O atual cenário da música brasileira

Paulinho vibra quando fala da música brasileira, que para ele é a “mais rica, a mais melodiosa, a que possui letras mais ricas. É a mais diversificada”. No entanto, ele não esconde sua crítica ao atual cenário da música brasileira. “Até a década de 80 foi muito bom. Depois da década de 90, até o rock começou a piorar, virou baladinha. Depois que a música sertaneja começou a tomar conta do mercado e a mídia começou a trabalhar com coisas ruins, ou seja, com o quanto pior mais vende, aí começou a cair. Não tenho nenhum preconceito em relação à diversidade musical, mas, de 15 anos pra cá, a coisa piorou muito.”

A crítica de Paulinho Pedra Azul abrange o estilo e a linguagem da música atual. “A nossa música é a melhor música do mundo. E não é só a gente que fala, o mundo todo fala. Mas a mídia abraçou essa libertinagem poética que veio à tona. Não sou conservador, sou um cara aberto, mas é preciso reconhecer que baixou o nível, houve uma banalização da música, da poesia e da presença do artista. Isso é triste”, avalia Paulinho Pedra Azul.

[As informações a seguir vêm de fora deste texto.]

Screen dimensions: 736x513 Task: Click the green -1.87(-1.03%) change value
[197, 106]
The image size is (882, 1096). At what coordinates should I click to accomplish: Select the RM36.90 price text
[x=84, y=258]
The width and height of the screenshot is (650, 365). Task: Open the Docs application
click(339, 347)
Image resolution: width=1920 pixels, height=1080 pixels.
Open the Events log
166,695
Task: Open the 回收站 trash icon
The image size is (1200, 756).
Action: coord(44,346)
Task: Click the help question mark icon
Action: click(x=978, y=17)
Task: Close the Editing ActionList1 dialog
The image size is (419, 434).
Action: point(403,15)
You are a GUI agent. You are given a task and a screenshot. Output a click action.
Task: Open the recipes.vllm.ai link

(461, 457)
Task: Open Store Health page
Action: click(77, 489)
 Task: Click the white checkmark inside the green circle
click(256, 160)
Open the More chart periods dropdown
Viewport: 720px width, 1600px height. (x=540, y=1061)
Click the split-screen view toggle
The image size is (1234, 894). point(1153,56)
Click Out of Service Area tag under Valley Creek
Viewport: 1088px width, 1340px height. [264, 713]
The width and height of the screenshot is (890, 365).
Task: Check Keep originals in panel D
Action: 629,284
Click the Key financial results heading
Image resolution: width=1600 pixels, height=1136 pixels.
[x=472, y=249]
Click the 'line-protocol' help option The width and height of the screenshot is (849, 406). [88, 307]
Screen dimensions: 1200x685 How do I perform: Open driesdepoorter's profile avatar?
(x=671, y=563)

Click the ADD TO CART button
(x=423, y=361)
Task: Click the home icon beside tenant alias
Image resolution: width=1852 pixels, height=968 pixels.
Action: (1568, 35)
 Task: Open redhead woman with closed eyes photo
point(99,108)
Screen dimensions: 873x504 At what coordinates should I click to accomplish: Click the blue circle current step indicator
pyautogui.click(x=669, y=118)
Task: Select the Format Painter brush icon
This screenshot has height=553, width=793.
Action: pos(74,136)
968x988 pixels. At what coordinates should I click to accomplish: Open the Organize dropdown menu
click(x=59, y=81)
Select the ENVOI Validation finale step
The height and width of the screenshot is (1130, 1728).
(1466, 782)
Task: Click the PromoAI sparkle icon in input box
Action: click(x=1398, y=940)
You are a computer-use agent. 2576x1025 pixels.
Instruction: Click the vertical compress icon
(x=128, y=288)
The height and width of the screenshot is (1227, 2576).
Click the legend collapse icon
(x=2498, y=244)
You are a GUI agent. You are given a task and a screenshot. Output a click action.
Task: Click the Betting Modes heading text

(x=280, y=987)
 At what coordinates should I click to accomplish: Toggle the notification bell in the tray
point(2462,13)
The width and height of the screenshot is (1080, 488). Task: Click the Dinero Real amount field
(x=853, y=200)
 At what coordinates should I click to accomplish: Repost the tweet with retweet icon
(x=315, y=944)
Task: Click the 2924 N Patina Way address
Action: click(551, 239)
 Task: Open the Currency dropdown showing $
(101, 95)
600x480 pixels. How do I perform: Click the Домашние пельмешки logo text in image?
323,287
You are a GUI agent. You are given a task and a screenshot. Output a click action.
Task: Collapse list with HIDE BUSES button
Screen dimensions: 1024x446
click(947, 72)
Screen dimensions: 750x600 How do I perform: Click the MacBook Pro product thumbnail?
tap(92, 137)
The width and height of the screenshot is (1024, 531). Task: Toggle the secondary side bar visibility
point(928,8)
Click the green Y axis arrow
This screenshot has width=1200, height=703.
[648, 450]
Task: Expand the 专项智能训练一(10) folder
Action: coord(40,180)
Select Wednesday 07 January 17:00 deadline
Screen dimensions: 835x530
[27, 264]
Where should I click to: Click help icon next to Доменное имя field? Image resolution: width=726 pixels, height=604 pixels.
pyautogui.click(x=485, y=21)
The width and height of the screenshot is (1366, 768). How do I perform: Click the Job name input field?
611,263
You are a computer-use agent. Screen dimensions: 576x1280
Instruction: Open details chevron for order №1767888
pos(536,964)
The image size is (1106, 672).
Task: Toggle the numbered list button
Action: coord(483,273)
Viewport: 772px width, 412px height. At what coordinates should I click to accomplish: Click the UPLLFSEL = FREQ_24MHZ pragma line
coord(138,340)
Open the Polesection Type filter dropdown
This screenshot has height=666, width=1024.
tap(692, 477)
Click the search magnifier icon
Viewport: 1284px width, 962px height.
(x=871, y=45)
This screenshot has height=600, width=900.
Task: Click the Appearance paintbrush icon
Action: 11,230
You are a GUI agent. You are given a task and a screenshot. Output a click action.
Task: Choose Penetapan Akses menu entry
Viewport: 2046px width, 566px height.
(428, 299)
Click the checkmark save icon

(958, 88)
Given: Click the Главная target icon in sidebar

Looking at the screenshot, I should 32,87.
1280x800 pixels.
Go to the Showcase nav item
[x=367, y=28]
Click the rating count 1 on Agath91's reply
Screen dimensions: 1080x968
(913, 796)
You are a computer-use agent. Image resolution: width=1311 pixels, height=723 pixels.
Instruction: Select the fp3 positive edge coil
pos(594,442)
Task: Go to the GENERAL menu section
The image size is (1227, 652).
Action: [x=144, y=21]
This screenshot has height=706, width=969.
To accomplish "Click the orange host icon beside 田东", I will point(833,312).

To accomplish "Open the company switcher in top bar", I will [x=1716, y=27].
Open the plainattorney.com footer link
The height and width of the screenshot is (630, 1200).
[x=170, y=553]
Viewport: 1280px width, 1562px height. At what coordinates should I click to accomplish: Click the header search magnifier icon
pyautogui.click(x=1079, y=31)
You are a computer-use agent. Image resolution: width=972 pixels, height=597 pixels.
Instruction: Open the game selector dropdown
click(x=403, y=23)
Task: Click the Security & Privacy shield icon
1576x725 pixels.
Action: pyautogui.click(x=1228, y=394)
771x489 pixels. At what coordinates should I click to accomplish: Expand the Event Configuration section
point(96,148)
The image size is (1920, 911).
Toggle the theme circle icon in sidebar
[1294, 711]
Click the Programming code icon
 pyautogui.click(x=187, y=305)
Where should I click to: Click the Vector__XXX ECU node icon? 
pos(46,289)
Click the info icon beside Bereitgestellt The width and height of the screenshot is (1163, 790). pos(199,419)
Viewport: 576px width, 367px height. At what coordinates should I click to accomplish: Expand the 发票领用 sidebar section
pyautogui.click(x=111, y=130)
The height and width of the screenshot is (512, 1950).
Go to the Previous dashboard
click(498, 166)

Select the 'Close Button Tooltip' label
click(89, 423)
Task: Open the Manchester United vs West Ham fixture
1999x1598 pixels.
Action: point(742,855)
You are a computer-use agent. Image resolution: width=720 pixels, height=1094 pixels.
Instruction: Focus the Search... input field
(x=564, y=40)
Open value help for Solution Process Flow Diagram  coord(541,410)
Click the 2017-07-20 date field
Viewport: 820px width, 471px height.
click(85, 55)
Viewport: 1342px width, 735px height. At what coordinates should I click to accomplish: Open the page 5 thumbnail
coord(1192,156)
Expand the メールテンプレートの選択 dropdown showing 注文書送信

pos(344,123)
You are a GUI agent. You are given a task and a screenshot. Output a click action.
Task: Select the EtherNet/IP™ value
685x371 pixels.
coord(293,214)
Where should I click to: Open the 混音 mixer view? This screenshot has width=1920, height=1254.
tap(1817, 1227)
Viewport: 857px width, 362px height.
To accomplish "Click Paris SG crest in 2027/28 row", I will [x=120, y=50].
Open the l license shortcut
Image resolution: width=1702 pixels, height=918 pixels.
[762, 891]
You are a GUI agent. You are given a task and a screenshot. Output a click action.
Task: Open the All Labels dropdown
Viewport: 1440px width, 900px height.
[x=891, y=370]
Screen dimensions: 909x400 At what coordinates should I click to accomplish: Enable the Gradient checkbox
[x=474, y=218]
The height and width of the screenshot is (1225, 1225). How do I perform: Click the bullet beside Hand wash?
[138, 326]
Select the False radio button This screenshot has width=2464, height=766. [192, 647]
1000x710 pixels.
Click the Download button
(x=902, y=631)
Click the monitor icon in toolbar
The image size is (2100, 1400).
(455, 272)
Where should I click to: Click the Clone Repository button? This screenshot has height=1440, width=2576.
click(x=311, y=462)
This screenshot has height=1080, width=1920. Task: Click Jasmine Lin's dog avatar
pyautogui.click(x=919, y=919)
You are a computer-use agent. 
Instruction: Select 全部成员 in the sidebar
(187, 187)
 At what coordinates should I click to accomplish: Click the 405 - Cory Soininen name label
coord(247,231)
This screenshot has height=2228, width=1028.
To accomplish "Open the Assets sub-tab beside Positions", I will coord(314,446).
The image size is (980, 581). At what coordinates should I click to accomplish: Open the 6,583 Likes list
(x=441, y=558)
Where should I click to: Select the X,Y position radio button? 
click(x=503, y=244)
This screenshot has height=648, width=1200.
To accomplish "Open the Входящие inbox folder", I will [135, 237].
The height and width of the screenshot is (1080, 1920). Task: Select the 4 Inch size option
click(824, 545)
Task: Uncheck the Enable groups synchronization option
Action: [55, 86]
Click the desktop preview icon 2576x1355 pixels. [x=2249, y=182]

Apesar da presença maçante na mídia de artistas de qualidade duvidosa, o Brasil ainda se destaca, segundo Paulinho Pedra Azul. “A música brasileira é rica e quem produziu e ainda produz coisas ricas continua fazendo sucesso. Muitos até aprimoraram. Você vê o Gilberto Gil cantando, que simplicidade e maturidade! Ele chegou a tal maturidade que pode cantar até funk com letra bonita. Caetano Veloso continua moderno e evoluindo. Chico Buarque é o mais perfeito. A poesia do Chico vai ficando simples e ao mesmo tempo mais madura, mais doce, linda, harmoniosa”, destaca Paulinho, que não deixa de falar do rock: “O rock dos anos 80 e 90 era muito bom. Havia irreverência e humor sadio. Hoje é apelação total.”

 

Voltar a Resende Costa

Muitas pessoas que foram ao Mandacá Açaí para assistir ao show do Paulinho Pedra Azul no dia 24 de novembro último também estiveram presentes no Sobrado Scotch Bar em 1992 e, mais uma vez, aplaudiram e vibraram com os grandes sucessos desse ícone da MPB. Paulinho se lembra com carinho da primeira vez em que veio a Resende Costa. “É um lugar lindo. Quando vim pela primeira vez, foi na inauguração do Sobrado Scotch Bar. Lá estava cheio, o público maravilhoso. Eu não sei explicar por que fiquei tanto tempo sem vir aqui. Não foi porque eu não quis, acho que foi falta de contato”. Ele elogiou Resende Costa e a região. “A cidade cresceu muito. Eu sei que é uma cidade cultural. A região toda é cultural: Tiradentes, São João del-Rei, Ritápolis, Prados. Aonde você vai, você sempre acha uma coisa cultural.”

Aos 64 anos de idade e 35 de carreira como músico profissional, Paulinho Pedra Azul traça planos para o futuro. Ele está concluindo uma coletânea de quatro CDs que têm como tema as quatro estações (Verão, Outono, Primavera e Inverno). “Estou lançando quatro discos, encerrando as quatro estações. São músicas que cantei em discos de amigos meus. A ideia é remasterizar todo esse trabalho, que apresenta ao todo entre 60 e 65 músicas. Depois desse trabalho, vou fazer um disco duplo com pessoas que cantaram as minhas músicas. São ao todo 20 a 30 músicas”, explica.

Paulinho Pedra Azul possui cerca de 700 músicas ainda inéditas. Em 2020 ele planeja lançar novos trabalhos com repertório inédito e, a partir daí, iniciar uma outra comemoração: os 40 anos de sua carreira. “Em 2021 faço quarenta anos de carreira. Então é recomeçar. E música não vai faltar”, conclui o autor de Jardim da Fantasia.